L’ajout d’une autoévaluation des risques environnementaux au processus de demande de financement que font les chercheurs aux FRQ semble reposer sur un objectif de sensibilisation. « Toutefois, si le but souhaité par les FRQ est davantage d’ajouter des critères auxquels seront assujetties les demandes des chercheurs, la Fédération souhaite que cette intention soit explicitée », déclare le président de la FQPPU, M. Jean-Marie Lafortune.

Le cas échéant, les outils et les moyens doivent être mis à la disposition des chercheurs et des évaluateurs afin qu’ils puissent mener à bien cet exercice. « Les impacts environnementaux visés selon les disciplines, les critères pour les évaluer ainsi que les modalités de certification éthique et d’évaluation environnementale externe pour les projets à risque élevé doivent être clarifiés », poursuit M. Lafortune.

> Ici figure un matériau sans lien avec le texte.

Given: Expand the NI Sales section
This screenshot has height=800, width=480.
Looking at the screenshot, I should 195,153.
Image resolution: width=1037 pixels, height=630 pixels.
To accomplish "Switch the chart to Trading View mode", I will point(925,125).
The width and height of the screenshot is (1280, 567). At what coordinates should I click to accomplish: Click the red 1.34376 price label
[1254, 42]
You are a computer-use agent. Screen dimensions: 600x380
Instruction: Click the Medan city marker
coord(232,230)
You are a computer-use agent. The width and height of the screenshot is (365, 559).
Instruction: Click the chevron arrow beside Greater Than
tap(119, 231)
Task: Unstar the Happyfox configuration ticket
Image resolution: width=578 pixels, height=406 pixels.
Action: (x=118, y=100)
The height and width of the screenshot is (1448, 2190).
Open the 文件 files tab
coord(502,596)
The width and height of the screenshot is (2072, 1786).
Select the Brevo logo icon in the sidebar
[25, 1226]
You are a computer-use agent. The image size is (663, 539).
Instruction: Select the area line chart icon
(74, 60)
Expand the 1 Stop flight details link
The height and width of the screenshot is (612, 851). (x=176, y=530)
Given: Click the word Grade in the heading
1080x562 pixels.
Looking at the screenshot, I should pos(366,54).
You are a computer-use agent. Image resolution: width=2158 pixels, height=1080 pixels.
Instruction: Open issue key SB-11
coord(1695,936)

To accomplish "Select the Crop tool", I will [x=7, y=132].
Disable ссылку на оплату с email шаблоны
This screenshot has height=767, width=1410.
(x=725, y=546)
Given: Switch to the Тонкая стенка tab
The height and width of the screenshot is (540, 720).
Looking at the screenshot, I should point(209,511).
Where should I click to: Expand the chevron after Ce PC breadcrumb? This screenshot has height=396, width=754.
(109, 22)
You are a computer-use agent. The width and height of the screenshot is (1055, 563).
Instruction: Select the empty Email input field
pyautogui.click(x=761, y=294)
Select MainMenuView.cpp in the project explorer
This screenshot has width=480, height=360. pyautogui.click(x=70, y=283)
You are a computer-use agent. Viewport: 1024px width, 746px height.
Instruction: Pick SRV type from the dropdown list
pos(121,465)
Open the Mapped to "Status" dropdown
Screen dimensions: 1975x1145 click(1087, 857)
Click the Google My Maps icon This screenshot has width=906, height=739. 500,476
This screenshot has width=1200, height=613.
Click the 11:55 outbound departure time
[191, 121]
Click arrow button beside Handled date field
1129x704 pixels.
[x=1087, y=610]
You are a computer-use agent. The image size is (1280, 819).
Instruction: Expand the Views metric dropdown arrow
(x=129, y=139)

Selon la Fédération, il importe de réfléchir aux ressources additionnelles qui peuvent encourager les chercheurs à adopter des pratiques plus respectueuses des environnements humains et naturels, par exemple, une liste à jour des normes environnementales à respecter et des fonds supplémentaires pour couvrir les services d’une firme d’évaluation environnementale ainsi que les frais associés à l’implantation de mesures d’atténuation applicables à toutes les phases d’une démarche de recherche.

Depuis 1991, la FQPPU représente la majorité des professeures et professeurs réguliers des universités francophones et anglophones du Québec.